Children’s Voices in the Archives is a series of posts brought to you by CHS’s North Baker Research Library.
Reading through the historical newspaper issues of El Joaquin is a strange experience. El Joaquin was a newspaper published in the Stockton Assembly Center during Japanese incarceration. This was considered a ‘temporary detention center’–such centers or concentration camps as called by others were used from late March, 1942 until mid-October, 1942. The El Joaquin newspaper issues in CHS’s collections have a run from May 1942 to the Final Edition, September, 1942. It was published every Wednesday and Saturday by the El Joaquin Press, W.C.C.A. Assembly Center, Stockton, CA. Single copies were delivered to each ‘apartment’ free of charge.

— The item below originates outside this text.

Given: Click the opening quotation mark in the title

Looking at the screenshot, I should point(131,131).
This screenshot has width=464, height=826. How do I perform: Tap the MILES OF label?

The editors of the newspaper seem to take great pains to tread the line between boosting morale–in the face of a racist policy that used war as an excuse to force Japanese citizens and residents out of their households–and appeasing the people who were incarcerated, perhaps in the attempt to ensure their safety. In the first Volume (issue no. 1) one gets a sense of the appeasing tone the editors use to try to get everyone to cooperate: “However, our personal frustrations must be shelved temporarily for an undertaking which requires each individual to cooperate with his fullest and best effort” (p. 1). This appeal seems at once appeasing yet subversive. Why subversive? Let me explain.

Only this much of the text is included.